Cas pratiques
Un texte officiel rappelle que le stage en entreprise s’inscrit dans un cursus pédagogique et qu’il ne peut avoir pour objet de pourvoir un emploi permanent ou temporaire. Les obligations des entreprises sont renforcées et les droits des stagiaires améliorés.

Nouvelles dispositions pour les stagiaires

Renforcement de la protection des stagiaires

Une proposition de loi visant à protéger les droits et à améliorer le statut des stagiaires a été définitivement adoptée par le Parlement le 26 juin dernier. Elle devrait être publiée dans les prochains jours au Journal Officiel.

Ce texte rappelle que le stage en entreprise s’inscrit dans un cursus pédagogique et qu’il ne peut avoir pour objet de pourvoir un emploi permanent ou temporaire.

Les obligations des entreprises sont renforcées et les droits des stagiaires améliorés.

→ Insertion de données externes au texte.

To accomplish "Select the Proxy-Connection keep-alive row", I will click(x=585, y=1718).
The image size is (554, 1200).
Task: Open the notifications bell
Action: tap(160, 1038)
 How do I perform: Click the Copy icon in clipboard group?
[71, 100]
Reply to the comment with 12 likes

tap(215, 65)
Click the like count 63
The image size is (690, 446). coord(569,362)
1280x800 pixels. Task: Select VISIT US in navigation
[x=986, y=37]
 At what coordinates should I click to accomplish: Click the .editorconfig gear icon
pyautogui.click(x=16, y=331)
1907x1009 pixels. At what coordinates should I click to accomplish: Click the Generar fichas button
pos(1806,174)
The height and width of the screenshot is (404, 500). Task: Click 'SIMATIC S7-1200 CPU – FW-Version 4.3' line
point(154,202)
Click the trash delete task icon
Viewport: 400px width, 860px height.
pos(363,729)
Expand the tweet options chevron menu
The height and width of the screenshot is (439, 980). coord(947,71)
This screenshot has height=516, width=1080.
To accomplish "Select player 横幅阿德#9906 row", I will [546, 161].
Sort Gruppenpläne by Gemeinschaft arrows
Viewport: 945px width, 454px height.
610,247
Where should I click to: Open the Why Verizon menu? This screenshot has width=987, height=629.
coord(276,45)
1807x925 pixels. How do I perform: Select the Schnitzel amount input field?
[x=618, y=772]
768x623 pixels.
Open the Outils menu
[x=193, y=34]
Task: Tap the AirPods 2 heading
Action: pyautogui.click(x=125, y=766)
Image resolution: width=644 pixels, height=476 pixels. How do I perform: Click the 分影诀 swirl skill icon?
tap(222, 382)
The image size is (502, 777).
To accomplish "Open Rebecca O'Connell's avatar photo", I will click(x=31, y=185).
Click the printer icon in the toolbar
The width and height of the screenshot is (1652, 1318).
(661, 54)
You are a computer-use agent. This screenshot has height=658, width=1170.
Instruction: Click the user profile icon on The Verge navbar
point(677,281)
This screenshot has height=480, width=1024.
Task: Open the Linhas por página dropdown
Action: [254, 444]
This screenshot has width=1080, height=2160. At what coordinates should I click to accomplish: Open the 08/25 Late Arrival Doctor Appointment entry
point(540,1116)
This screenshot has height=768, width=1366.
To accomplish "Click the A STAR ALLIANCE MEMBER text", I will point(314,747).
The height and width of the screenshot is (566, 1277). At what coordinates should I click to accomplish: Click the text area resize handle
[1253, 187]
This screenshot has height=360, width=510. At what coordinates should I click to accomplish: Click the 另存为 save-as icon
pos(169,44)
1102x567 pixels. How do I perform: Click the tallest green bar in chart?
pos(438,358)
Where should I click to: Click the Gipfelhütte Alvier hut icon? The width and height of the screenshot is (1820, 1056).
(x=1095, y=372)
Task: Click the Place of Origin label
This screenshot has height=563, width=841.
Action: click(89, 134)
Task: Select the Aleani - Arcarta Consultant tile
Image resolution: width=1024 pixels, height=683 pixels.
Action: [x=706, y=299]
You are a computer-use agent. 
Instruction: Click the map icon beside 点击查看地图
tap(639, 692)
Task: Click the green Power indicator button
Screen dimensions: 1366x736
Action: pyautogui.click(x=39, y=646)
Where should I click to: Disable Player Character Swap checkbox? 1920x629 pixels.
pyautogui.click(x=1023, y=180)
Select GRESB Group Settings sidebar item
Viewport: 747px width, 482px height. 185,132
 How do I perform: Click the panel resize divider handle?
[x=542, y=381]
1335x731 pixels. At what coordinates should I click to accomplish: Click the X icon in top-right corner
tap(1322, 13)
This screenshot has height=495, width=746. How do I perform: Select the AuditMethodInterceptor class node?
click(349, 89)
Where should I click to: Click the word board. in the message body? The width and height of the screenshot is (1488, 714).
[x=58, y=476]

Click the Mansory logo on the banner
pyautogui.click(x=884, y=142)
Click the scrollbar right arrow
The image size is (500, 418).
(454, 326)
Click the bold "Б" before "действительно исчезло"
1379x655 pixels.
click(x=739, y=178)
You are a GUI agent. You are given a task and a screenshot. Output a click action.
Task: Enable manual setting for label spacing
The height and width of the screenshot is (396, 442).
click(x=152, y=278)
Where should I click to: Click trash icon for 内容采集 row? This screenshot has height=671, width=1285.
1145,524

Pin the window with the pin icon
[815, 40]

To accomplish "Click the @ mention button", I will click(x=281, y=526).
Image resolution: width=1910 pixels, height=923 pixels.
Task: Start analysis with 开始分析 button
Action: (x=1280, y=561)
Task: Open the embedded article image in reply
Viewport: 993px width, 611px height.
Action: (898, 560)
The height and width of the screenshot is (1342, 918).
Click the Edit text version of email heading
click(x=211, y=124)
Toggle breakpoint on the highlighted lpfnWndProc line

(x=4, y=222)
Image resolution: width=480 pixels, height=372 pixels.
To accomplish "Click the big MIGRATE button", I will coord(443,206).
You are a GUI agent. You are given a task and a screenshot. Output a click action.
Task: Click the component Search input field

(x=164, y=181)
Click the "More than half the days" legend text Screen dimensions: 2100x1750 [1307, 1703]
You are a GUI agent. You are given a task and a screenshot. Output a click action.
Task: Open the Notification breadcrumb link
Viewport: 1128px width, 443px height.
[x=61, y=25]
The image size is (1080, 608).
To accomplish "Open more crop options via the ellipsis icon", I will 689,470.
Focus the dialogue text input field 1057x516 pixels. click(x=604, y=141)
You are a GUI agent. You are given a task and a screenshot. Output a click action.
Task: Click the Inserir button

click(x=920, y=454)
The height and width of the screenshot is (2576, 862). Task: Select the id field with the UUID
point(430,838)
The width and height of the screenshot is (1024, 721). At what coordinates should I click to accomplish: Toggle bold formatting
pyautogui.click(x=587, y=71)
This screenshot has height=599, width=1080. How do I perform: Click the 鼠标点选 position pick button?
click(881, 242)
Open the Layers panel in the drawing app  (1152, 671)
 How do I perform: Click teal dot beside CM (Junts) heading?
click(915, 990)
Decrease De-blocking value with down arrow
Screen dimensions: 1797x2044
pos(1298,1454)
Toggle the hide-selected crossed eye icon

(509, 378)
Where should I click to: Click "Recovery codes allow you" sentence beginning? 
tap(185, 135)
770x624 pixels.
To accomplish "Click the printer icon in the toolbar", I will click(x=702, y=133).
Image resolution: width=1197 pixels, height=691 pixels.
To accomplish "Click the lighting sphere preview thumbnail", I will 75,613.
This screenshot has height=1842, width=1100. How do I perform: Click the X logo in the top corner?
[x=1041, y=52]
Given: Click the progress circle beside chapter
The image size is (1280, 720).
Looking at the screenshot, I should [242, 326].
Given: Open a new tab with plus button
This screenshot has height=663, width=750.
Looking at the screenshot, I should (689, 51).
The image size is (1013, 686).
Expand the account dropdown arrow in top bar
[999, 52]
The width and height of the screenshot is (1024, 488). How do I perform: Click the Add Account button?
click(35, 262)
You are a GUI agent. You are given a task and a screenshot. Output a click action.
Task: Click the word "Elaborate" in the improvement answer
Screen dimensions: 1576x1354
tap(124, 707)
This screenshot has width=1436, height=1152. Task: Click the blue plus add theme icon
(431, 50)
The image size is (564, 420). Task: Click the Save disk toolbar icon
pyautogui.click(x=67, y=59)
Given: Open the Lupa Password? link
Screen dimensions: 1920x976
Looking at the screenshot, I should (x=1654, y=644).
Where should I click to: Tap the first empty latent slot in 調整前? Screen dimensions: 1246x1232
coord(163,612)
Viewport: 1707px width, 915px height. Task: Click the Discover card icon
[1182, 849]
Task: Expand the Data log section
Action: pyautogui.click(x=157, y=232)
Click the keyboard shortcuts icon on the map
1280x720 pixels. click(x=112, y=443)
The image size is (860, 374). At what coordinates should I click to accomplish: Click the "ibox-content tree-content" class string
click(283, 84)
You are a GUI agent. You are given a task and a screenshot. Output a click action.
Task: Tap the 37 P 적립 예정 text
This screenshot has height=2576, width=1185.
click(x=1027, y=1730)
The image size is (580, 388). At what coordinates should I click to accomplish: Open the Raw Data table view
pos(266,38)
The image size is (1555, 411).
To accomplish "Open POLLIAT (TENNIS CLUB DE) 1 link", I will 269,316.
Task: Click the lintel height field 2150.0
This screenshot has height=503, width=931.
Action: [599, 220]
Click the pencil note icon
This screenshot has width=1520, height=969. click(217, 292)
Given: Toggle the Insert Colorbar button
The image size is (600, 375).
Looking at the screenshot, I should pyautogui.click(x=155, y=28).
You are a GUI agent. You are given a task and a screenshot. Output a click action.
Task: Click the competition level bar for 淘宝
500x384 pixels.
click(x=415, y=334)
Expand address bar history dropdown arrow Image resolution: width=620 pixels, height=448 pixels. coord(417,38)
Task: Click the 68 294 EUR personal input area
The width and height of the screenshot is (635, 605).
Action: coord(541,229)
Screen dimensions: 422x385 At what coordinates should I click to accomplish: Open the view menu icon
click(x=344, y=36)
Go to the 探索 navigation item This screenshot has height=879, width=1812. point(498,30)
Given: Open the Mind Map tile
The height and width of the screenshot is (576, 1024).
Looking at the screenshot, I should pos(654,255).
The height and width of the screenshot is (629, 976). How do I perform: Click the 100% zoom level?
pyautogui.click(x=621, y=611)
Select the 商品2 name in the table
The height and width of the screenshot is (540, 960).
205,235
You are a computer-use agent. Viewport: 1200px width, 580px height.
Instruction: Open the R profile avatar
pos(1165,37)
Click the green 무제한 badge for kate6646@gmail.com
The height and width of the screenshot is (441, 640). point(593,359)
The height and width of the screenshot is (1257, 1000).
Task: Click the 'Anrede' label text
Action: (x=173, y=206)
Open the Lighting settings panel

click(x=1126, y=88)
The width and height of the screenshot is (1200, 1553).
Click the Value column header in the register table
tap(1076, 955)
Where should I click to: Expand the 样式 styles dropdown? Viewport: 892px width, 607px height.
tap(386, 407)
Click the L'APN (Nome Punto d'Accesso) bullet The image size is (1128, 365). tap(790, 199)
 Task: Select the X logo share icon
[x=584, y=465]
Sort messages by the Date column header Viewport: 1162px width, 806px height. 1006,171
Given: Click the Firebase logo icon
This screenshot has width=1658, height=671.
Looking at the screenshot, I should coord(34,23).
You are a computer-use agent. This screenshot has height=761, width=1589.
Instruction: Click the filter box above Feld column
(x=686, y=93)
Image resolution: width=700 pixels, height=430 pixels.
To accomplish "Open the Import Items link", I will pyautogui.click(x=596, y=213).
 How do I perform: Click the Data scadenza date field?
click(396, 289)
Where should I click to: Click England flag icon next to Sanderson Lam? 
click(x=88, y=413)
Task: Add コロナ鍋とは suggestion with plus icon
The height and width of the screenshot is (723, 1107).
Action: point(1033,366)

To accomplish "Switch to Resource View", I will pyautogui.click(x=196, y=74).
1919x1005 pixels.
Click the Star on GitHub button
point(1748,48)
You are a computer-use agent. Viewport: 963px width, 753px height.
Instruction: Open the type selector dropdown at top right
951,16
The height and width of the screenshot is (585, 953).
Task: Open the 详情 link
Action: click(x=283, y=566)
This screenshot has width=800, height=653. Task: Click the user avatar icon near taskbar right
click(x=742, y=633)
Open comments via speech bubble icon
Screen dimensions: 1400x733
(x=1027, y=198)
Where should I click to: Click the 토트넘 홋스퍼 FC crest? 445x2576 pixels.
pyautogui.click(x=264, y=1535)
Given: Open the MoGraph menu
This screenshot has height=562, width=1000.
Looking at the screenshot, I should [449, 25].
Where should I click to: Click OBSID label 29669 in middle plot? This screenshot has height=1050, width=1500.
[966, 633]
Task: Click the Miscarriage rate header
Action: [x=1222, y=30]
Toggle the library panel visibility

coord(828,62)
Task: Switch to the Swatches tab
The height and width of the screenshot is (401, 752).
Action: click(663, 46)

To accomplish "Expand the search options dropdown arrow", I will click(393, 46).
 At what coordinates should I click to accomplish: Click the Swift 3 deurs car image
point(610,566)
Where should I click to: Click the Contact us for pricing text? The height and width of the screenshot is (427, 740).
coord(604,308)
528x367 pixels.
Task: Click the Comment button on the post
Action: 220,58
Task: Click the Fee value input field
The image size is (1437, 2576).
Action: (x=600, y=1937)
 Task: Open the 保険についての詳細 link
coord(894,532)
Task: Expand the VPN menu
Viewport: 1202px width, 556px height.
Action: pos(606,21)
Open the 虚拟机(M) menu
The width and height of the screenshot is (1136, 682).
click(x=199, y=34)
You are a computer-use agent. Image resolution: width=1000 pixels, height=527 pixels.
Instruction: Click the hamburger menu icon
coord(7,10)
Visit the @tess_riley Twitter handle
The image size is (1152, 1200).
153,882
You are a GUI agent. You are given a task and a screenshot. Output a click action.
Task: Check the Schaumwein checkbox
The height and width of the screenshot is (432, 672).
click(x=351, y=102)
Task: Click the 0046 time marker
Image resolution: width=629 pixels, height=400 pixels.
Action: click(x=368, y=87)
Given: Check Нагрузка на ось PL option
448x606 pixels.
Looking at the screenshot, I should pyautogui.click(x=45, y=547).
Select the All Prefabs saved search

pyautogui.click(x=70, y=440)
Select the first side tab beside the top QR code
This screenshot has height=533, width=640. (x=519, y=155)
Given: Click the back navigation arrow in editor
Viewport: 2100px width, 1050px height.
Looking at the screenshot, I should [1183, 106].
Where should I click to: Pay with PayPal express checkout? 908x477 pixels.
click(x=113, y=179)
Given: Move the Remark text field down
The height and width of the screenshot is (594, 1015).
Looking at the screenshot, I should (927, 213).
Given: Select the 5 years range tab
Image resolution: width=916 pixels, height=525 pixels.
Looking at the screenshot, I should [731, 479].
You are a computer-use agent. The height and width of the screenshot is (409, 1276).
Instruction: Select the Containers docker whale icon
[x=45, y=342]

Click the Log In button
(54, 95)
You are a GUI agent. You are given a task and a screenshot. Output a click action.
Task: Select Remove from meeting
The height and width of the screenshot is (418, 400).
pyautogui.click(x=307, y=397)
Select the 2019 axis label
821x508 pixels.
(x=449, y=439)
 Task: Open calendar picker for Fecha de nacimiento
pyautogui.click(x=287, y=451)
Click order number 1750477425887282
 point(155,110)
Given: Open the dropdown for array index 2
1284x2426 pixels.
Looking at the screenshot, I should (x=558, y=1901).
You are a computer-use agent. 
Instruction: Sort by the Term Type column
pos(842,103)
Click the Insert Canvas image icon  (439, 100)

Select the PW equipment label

Limitation de la durée des stages et du nombre de stagiaires

La durée du ou des stages effectués par un stagiaire dans une même entreprise ne peut excéder six mois par année d’enseignement. Un décret fixera les formations pour lesquelles il pourra être dérogé à cette durée maximale pour une période transitoire de 2 ans à compter de la publication de la loi. A l’issue de cette période transitoire, il ne pourra plus être dérogé à la durée maximale de six mois.

Par ailleurs, la loi limite le nombre maximum de stagiaires pouvant être accueillis sur une même semaine civile dans l’entreprise. Ce nombre, qui sera fixé par décret, tiendra compte de l’effectif de l’entreprise.

En cas de dépassement du nombre maximum de stagiaires, l’entreprise peut s’exposer à une amende administrative allant jusqu’à 2 000 € par stagiaire concerné.

Les noms et les prénoms des stagiaires devront être inscrits dans l’ordre d’arrivée, dans une partie spécifique du registre unique du personnel. Les dispositions relatives à la tenue d’un registre des stages sont en conséquence abrogées (Art. L 612-13 du code de l’éducation).

Encadrement et contrôle de la durée de présence du stagiaire

Le temps de présence du stagiaire dans l’entreprise suit les mêmes règles que celles applicables aux salariés, en ce qui concerne :

  • Les durées maximales quotidienne et hebdomadaire ;
  • La présence de nuit ;
  • Les repos quotidien, hebdomadaire et jours fériés.

En outre, l’entreprise doit mettre en place un décompte du temps de présence du stagiaire par tout moyen.

Le non respect de ces dispositions est également sanctionné par une amende administrative de 2 000 € par stagiaire concerné.

Bénéfice d’autorisations d’absence en raison de certains événements

Le stagiaire bénéficiera des même congés et autorisations d’absence que les salariés dans les situations suivantes :

  • Maternité (examens médicaux obligatoires et congé maternité) ;
  • Paternité (congé de paternité)
  • Adoption (congés d’adoption).

Pour les stages d’une durée supérieure à deux mois, la convention de stage pourra prévoir le bénéfice d’autres jours de congés et d’autorisations d’absence.

Augmentation progressive de la gratification

Une gratification doit être versée pour tout stage d’une durée supérieure à deux mois. Actuellement le montant minimum de cette gratification est égal à 12.50 % du plafond horaire de la sécurité sociale (23 € pour 2014) par heure de stage, soit 436.04 € pour un stage d’une durée de 35 heures par semaine et pour un mois complet.

La loi nouvelle augmente la gratification minimale à hauteur de 15 % du plafond horaire de la sécurité sociale pour les conventions de stage signées à compter du 1er septembre 2015.

Néanmoins, dans un communiqué de presse du 26 juin 2014, les ministères du Travail et de l’Education nationale ont annoncé que le décret d’application de la loi prévoira une augmentation progressive de ce montant en deux étapes égales, à la rentrée 2014 et à la rentrée 2015.

Ainsi, à compter du 1er septembre 2014 la gratification minimale pourrait s’élever à 13.75 % du plafond horaire de la sécurité sociale soit 479.65 € par mois.

Cette gratification sera exonérée d’impôt sur le revenu dans la limite du montant annuel du SMIC comme pour les apprentis (Art. 81 bis modifié du CGI).

Prise en charge des frais de repas et de transport

Le stagiaire bénéficiera de l’accès au restaurant d’entreprise ou aux titres-restaurant dans les mêmes conditions que les salariés de l’entreprise. Il aura droit également à la prise en charge de ses frais de transport en commun ou de location de vélo, pour effectuer le trajet domicile-lieu de stage dans les conditions fixées à l’article L 3261-2 du code du travail.